Records provided:
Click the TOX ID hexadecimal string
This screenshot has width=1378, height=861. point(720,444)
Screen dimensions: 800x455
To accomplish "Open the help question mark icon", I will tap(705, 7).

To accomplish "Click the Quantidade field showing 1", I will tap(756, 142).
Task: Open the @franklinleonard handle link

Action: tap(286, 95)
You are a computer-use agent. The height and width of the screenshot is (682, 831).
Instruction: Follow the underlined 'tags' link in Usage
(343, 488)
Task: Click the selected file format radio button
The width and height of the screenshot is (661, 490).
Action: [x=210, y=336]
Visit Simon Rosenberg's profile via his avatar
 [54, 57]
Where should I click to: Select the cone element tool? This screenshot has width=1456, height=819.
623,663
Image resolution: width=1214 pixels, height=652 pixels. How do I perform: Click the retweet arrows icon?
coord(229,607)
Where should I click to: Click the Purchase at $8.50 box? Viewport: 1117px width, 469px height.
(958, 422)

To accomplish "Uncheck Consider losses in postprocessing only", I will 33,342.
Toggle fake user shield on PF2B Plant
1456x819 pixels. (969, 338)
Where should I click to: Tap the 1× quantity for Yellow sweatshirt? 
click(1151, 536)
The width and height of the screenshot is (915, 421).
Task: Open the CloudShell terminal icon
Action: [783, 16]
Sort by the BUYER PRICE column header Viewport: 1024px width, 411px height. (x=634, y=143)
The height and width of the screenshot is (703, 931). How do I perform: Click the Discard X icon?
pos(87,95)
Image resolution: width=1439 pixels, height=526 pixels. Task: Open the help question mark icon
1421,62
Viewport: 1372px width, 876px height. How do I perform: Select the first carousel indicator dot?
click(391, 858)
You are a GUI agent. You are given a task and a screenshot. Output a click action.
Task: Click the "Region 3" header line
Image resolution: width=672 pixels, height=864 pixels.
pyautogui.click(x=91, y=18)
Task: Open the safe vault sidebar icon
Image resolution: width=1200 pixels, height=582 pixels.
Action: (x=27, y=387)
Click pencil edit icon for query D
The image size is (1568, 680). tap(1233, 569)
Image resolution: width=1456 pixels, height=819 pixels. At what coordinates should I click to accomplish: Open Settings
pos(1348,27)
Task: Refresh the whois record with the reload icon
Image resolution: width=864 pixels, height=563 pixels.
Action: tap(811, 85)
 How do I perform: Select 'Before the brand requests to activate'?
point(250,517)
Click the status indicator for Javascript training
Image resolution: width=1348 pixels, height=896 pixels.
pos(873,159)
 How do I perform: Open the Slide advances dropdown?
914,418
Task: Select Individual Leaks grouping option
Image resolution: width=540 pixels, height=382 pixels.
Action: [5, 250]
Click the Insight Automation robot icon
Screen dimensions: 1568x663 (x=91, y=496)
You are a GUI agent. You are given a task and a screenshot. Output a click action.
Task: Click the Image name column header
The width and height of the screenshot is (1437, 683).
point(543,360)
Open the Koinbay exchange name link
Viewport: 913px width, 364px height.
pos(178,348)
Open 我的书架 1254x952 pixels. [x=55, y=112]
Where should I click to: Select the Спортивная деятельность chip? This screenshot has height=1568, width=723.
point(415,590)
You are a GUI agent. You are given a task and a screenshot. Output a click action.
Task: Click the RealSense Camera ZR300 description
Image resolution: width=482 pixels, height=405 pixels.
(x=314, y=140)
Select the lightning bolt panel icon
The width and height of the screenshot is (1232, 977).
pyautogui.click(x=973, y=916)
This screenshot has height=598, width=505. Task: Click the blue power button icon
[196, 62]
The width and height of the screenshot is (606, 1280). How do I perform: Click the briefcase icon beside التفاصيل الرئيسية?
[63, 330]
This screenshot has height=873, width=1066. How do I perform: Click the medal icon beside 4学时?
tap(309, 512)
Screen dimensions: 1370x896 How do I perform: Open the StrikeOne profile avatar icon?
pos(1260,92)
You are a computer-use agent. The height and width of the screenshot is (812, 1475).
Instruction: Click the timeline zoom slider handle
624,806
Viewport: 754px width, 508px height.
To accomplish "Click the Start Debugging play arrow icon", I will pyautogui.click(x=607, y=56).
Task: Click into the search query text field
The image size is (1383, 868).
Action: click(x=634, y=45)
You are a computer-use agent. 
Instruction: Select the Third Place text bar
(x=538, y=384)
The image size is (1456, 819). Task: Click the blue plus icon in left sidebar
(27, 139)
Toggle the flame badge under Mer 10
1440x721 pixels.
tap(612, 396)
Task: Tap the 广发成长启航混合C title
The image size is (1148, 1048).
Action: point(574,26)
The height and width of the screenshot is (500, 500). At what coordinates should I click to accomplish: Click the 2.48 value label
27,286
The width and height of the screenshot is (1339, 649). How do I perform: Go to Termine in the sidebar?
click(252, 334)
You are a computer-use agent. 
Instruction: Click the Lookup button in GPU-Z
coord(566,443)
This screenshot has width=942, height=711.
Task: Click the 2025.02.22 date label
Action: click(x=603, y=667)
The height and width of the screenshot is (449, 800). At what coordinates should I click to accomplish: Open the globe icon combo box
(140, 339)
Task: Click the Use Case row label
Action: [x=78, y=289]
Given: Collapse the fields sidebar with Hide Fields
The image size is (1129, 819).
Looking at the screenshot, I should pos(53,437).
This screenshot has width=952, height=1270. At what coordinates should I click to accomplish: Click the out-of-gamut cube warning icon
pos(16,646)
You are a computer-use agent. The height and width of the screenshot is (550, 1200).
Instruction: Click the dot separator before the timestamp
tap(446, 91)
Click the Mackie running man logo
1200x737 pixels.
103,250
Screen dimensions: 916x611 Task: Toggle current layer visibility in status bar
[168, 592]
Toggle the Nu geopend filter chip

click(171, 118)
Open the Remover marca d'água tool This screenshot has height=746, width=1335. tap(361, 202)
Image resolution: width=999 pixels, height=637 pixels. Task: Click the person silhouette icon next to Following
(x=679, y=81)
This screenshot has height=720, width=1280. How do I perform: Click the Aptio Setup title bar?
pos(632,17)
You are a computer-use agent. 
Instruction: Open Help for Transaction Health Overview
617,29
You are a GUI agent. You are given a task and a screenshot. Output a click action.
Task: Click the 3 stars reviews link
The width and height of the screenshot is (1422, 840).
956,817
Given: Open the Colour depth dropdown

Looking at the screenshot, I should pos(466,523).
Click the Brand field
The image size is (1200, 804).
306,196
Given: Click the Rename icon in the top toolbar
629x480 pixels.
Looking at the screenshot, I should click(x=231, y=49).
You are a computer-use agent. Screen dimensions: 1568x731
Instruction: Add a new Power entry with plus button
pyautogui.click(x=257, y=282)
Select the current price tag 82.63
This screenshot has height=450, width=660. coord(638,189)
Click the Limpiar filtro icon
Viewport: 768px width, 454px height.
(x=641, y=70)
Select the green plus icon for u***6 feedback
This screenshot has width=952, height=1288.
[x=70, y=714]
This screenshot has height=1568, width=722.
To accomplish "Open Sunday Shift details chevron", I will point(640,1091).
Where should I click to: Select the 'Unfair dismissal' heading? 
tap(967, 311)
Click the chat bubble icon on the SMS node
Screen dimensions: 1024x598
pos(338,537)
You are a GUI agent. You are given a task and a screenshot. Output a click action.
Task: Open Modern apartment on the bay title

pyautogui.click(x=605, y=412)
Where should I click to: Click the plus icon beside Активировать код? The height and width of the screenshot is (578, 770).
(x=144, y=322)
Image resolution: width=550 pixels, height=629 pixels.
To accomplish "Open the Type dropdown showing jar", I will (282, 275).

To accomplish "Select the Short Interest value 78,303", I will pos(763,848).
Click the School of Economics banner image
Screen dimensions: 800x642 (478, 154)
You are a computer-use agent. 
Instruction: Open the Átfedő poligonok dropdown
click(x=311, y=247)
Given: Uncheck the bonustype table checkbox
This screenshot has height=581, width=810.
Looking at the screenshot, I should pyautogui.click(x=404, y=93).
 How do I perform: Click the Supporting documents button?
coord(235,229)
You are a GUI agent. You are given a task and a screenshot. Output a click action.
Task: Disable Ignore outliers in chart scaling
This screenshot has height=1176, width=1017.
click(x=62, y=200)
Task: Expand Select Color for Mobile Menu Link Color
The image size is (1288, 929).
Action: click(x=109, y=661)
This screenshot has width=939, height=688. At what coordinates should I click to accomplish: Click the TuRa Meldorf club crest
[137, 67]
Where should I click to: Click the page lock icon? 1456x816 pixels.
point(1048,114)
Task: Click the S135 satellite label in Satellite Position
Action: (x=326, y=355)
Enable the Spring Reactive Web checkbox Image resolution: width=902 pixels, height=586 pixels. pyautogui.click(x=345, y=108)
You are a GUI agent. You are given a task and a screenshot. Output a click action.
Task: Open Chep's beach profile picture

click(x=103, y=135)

Prompt:
Swap "lightning bolt" for "thunderbolt" in the rows that begin at the line containing "Open 我的书架 1254x952 pixels. [x=55, y=112]" and end after the line containing "tap(612, 396)". Return only those lines, with nothing else changed.

Completed exercise:
Open 我的书架 1254x952 pixels. [x=55, y=112]
Where should I click to: Select the Спортивная деятельность chip? This screenshot has height=1568, width=723.
point(415,590)
You are a GUI agent. You are given a task and a screenshot. Output a click action.
Task: Click the RealSense Camera ZR300 description
Image resolution: width=482 pixels, height=405 pixels.
(x=314, y=140)
Select the thunderbolt panel icon
The width and height of the screenshot is (1232, 977).
pyautogui.click(x=973, y=916)
This screenshot has height=598, width=505. Task: Click the blue power button icon
[196, 62]
The width and height of the screenshot is (606, 1280). How do I perform: Click the briefcase icon beside التفاصيل الرئيسية?
[63, 330]
This screenshot has height=873, width=1066. How do I perform: Click the medal icon beside 4学时?
tap(309, 512)
Screen dimensions: 1370x896 How do I perform: Open the StrikeOne profile avatar icon?
pos(1260,92)
You are a computer-use agent. The height and width of the screenshot is (812, 1475).
Instruction: Click the timeline zoom slider handle
624,806
Viewport: 754px width, 508px height.
To accomplish "Click the Start Debugging play arrow icon", I will pyautogui.click(x=607, y=56).
Task: Click into the search query text field
The image size is (1383, 868).
Action: click(x=634, y=45)
You are a computer-use agent. 
Instruction: Select the Third Place text bar
(x=538, y=384)
The image size is (1456, 819). Task: Click the blue plus icon in left sidebar
(27, 139)
Toggle the flame badge under Mer 10
1440x721 pixels.
tap(612, 396)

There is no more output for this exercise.